Succeeding at Your
Job-Within-the-Job
In the current environment
of increasing
demands and shrinking resources, just
being good at your job isn’t good enough. Although your job description may lay
out clear responsibilities and goals, what keeps you moving up the hierarchy is
much more complicated than that list.
To keep succeeding in your career, you must
add value to your organization through continuous learning and outperform
yourself quarter after quarter. On top of that, you need to uncover and learn
to navigate your “job-within-the-job” — the unspoken, unwritten work that,
among other challenges, requires you to manage constant change and navigate
workplace politics, all while getting your best work done.
As I have written about
before, it is imperative to recognize and confront these demands, which I call
the “hidden
curriculum of work.” Your ability to understand, respond to, and
communicate the unapparent demands of your work is paramount. That’s because
when you sit down with your boss every year to review your performance, the
assessment is most likely based on your boss’s (and, to some extent, your own)
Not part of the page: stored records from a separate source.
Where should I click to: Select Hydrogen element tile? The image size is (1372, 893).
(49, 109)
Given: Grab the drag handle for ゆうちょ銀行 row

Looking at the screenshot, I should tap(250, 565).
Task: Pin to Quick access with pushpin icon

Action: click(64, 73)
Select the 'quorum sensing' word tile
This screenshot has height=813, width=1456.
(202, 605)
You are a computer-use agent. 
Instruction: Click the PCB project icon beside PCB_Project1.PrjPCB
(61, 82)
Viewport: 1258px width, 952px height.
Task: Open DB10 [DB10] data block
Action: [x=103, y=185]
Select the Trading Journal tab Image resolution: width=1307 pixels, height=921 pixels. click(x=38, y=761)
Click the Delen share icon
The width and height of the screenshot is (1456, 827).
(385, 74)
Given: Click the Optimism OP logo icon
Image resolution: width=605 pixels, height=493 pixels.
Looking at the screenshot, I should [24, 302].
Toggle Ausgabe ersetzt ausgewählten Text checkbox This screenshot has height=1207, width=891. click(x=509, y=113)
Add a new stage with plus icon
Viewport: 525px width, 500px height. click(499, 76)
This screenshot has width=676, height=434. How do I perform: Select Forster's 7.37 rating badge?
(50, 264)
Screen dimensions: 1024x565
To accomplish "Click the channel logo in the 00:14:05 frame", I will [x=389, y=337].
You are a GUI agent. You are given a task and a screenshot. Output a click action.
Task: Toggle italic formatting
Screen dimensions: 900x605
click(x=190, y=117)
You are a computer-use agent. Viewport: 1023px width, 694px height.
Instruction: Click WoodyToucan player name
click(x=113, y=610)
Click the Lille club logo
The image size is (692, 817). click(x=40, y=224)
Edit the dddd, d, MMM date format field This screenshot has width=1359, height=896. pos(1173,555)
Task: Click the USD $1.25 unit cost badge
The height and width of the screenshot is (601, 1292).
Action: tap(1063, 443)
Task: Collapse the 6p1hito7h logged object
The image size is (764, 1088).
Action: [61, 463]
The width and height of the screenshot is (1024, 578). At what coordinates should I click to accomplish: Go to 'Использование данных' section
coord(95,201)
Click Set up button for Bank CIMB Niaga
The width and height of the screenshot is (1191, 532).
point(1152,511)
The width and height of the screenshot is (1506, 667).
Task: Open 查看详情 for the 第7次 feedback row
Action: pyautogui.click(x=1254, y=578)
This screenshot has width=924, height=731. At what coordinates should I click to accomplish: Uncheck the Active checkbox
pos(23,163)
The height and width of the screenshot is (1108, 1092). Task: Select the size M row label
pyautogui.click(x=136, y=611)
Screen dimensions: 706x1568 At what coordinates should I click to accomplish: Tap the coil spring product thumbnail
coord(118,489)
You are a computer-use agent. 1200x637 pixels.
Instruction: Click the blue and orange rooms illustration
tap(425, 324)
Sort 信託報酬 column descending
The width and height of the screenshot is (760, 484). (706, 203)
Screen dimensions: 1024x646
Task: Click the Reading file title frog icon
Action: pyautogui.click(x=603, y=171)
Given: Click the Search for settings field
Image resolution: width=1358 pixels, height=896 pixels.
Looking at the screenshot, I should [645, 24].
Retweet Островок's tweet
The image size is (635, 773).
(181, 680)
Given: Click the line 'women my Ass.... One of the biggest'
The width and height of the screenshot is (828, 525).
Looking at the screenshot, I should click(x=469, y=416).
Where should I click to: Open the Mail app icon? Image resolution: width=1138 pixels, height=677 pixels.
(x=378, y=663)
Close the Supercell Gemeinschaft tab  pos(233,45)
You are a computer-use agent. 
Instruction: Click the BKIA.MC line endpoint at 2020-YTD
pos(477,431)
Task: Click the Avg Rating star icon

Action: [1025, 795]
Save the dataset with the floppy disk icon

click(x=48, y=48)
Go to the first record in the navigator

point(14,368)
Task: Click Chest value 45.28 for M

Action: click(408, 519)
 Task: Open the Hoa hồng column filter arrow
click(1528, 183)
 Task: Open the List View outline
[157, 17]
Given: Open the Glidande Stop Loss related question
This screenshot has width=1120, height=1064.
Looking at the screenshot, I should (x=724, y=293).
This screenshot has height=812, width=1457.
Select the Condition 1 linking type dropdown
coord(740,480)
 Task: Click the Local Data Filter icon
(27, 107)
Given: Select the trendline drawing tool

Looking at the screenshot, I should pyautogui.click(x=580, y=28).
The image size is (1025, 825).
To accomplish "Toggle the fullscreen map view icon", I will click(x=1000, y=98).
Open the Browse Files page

limited understanding of your role and your inability to communicate it to
higher-ups. Your compensation and opportunities to grow are tied to your
manager’s incomplete — often unrealistic — expectations about the part you play
in the organization, the challenges you actually face, and the most important
contributions you make.
These three exercises will help you truly
understand your job-within-the-job and discover how it fits in with your
organization and its needs.
Dig deeper.
To go beyond your job
description, start by asking yourself this series of
two-part questions. The first question of each pair pertains to the superficial
expectations of your traditional job description. The second invites you to
probe deeper and helps you translate what you do into the value you deliver.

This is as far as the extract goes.